The future role of the lecturer is not the only elephant in the room. There’s a small herd – low completion rates, coping with scale, remote authentication of students and, in most cases, no route to a recognisable qualification.

“Fine, it’s free,” says IT Sligo’s Mulligan. “But what’s it worth? That’s the big question.”


Little investment
The evidence so far is that completion rates for MOOCs are only 7-8 per cent and that is primarily because there's "no clear structure or pathway for the MOOC taker to follow; they have to create their own path," says Gavin Clinch, programme manager for the Centre for Online Learning at IT Sligo.

But high dropout rates are to be expected, he adds. It is important to remember MOOCs are free and open, with little investment required on the part of the enroller. There are, however, those who compete the course and want assessment.

“Through a process of disaggregation, a MOOC provider can deliver the content while someone else can assess the learning and award a qualification,” Clinch says of the new wave of MOOC development.

Platforms such as Coursera are beginning to offer what could be called the freemium model of education. Anyone is free to take a course and on completion get a certificate of attendance. If they want the university-backed credit or qualification they’ll have to pay for it.

This is beginning to happen already in the US. Georgia Tech University and Udacity are now offering an entire MOOC masters degree in computer science. It costs a mere $7,000 in fees in comparison to the average $40,000 it normally would to enroll on campus and attend classes. Zvi Galil, the dean of computing at Georgia Tech, says that the current masters class of 300 students is expected to grow to as much as 10,000 in the next three years.


Verified certificate
As MOOCs begin to award qualifications the need for verifying individual students becomes more urgent. Right now, most MOOCs can be gamed; you can sign up and get your friend to do all the work while you walk away with a certificate of completion. Coursera has developed its own technology to avoid this.

“We’re very proud of the technology used on our Signature Track courses,” says Ng. “It detects typing rhythm, which is as different as a fingerprint from person to person.”

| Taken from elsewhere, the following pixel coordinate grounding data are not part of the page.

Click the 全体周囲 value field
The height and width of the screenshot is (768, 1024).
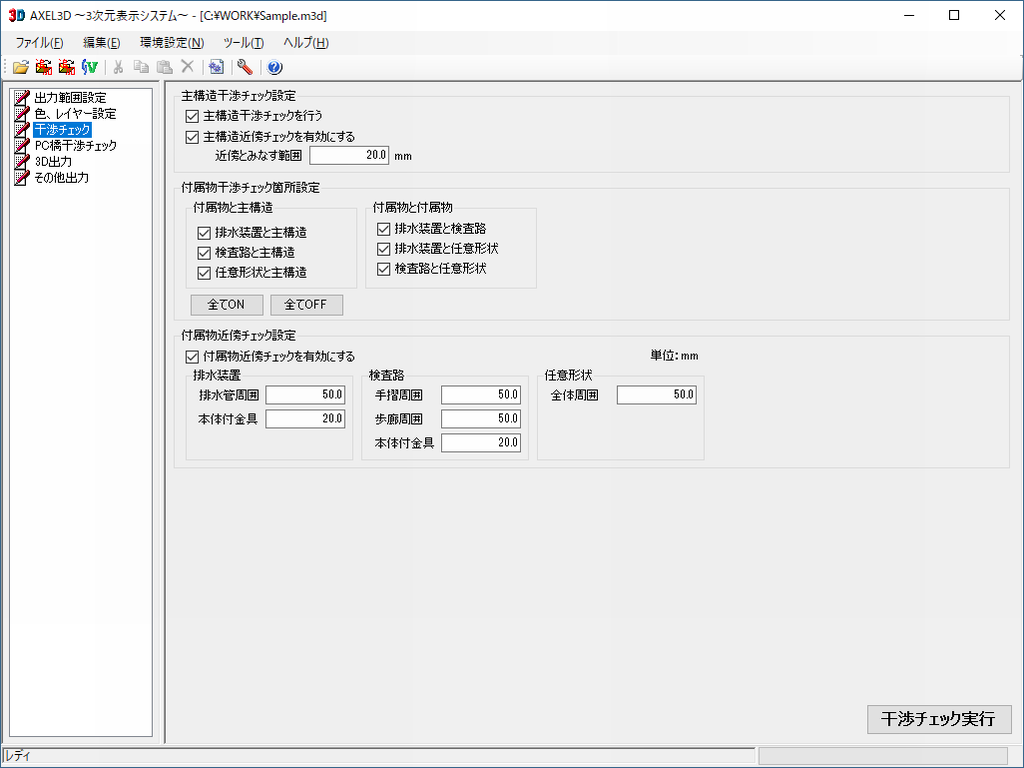(x=656, y=395)
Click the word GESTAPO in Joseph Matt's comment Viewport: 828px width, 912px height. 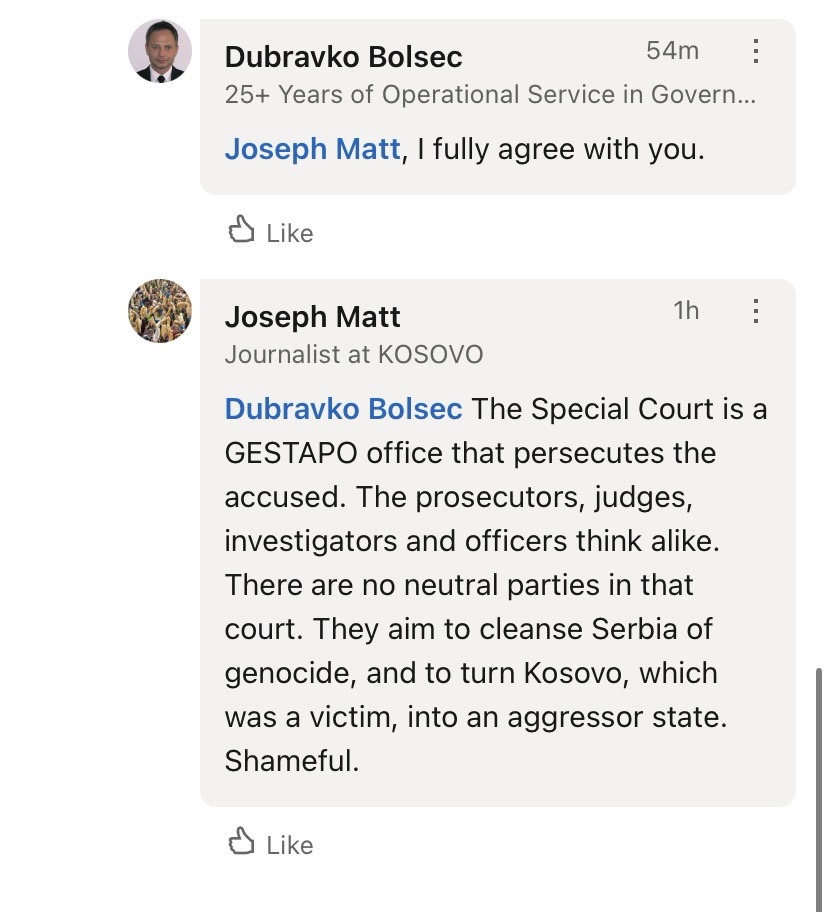click(x=291, y=453)
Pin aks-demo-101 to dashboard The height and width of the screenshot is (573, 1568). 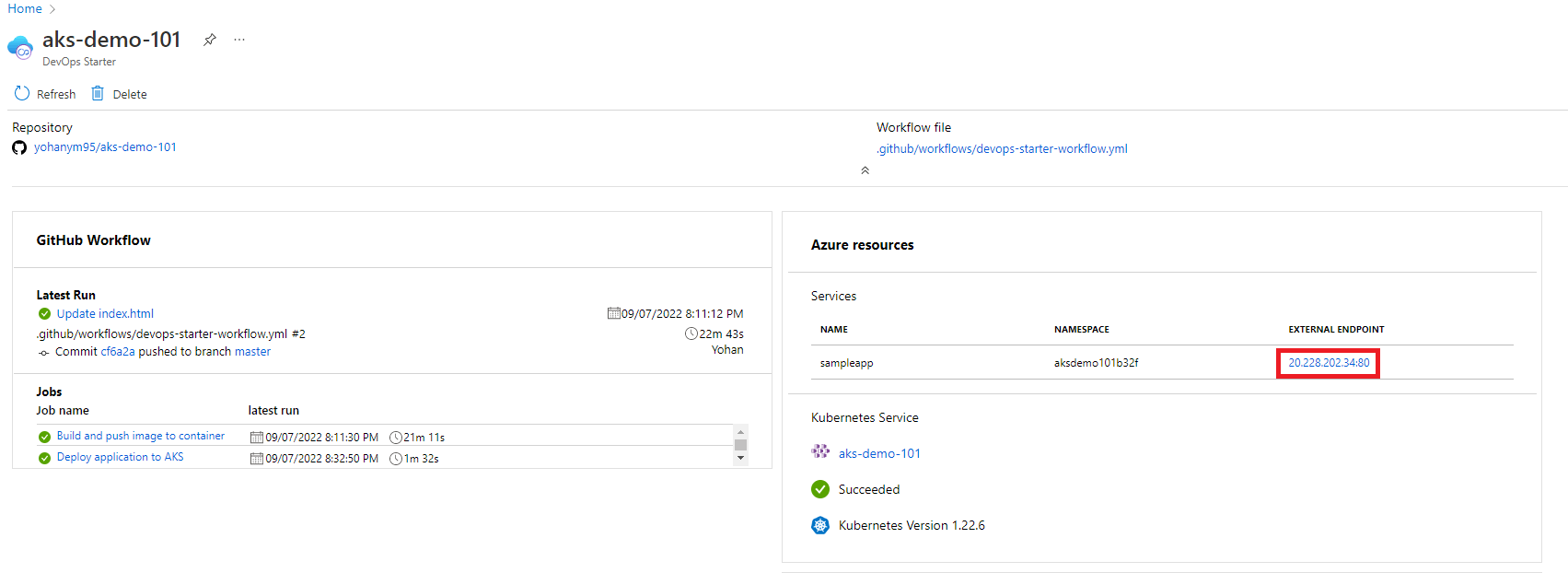(x=210, y=40)
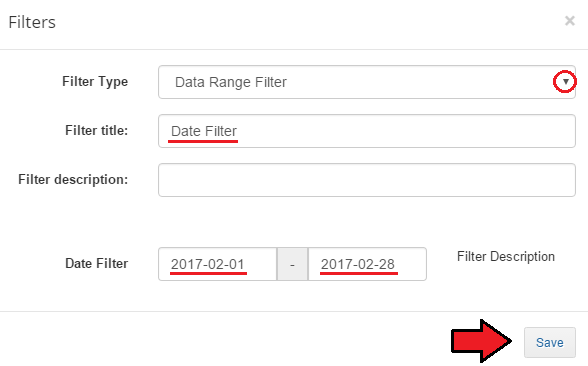Screen dimensions: 588x366
Task: Open the Filter Type dropdown arrow
Action: pyautogui.click(x=565, y=81)
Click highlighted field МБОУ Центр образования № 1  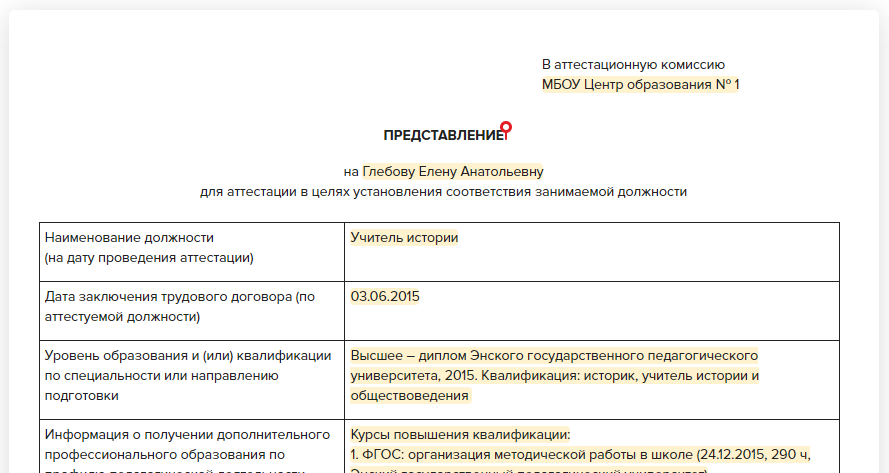click(x=640, y=85)
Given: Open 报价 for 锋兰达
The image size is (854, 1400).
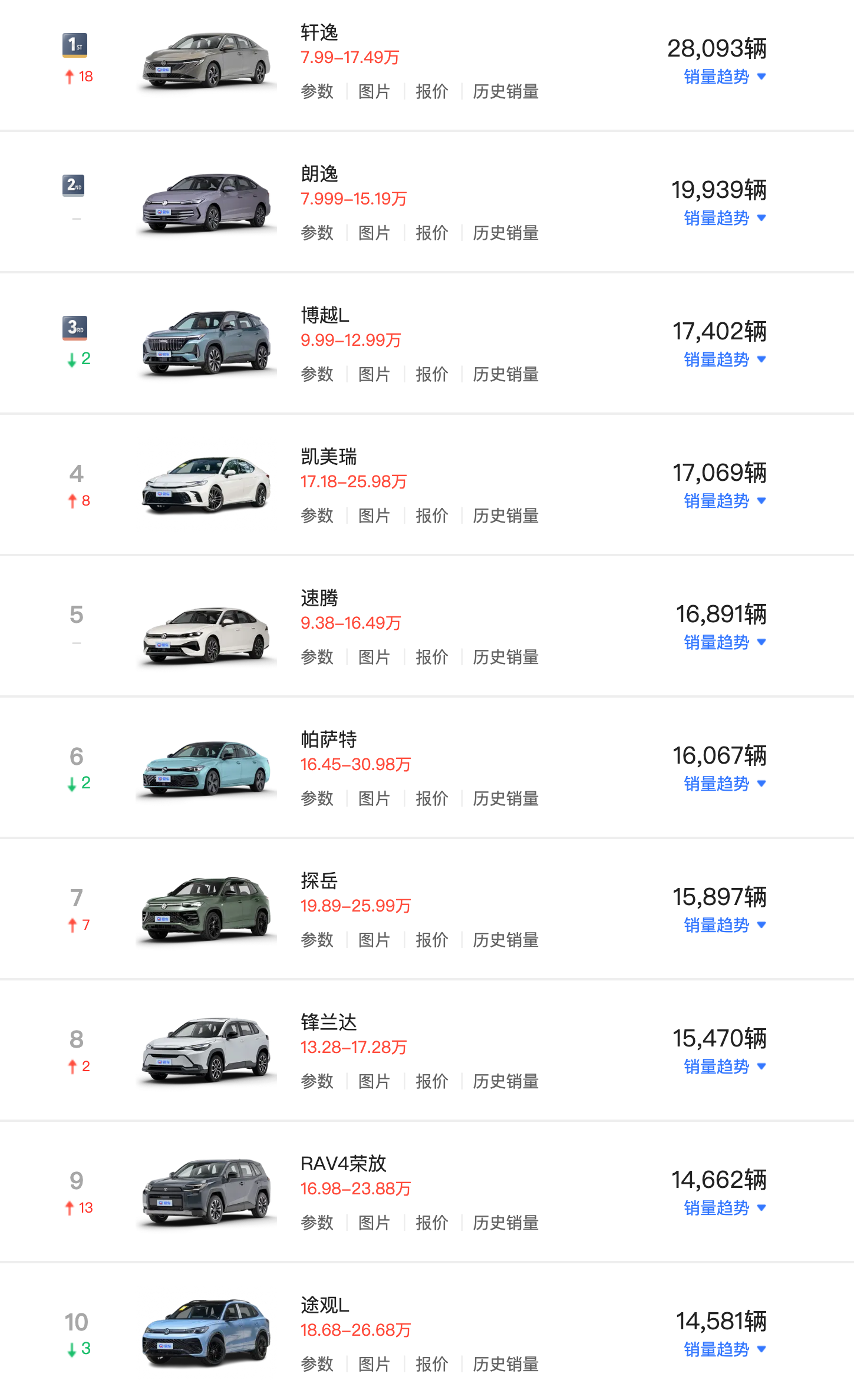Looking at the screenshot, I should pyautogui.click(x=431, y=1081).
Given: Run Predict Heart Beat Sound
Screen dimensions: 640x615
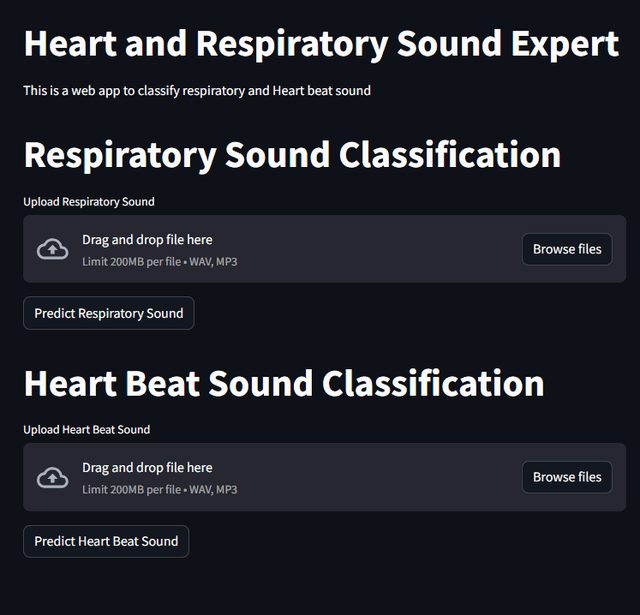Looking at the screenshot, I should coord(106,541).
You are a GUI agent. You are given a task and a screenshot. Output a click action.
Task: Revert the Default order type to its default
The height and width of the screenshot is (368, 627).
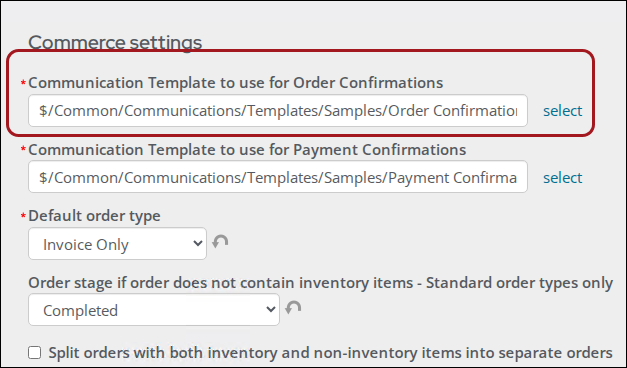click(x=220, y=242)
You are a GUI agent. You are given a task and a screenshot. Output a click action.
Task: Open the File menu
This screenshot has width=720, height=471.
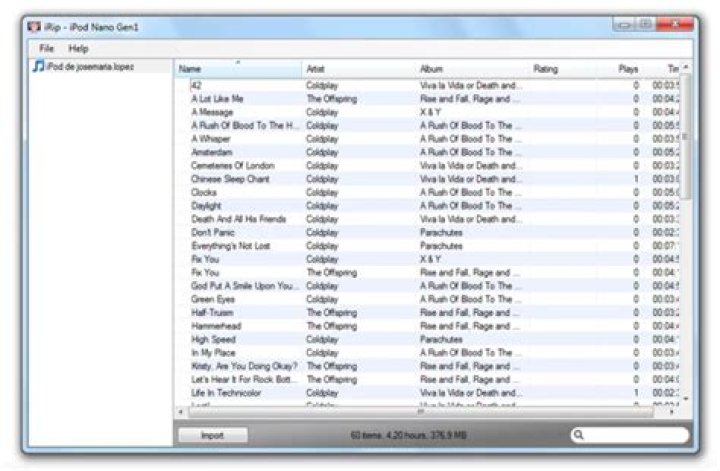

This works in conjunction with webcam screenshots taken every few seconds to make sure the real student is at their desk. On completion Coursera then issues a verified certificate with the university logo.

Love them or hate them, MOOCs will be around for a while. “One would be very foolish to ignore this movement and the democratisation of access to education,” says MacCraith. “The eventual outcome isn’t clear yet, but what is clear is that the MOOC will be a huge part of learning.”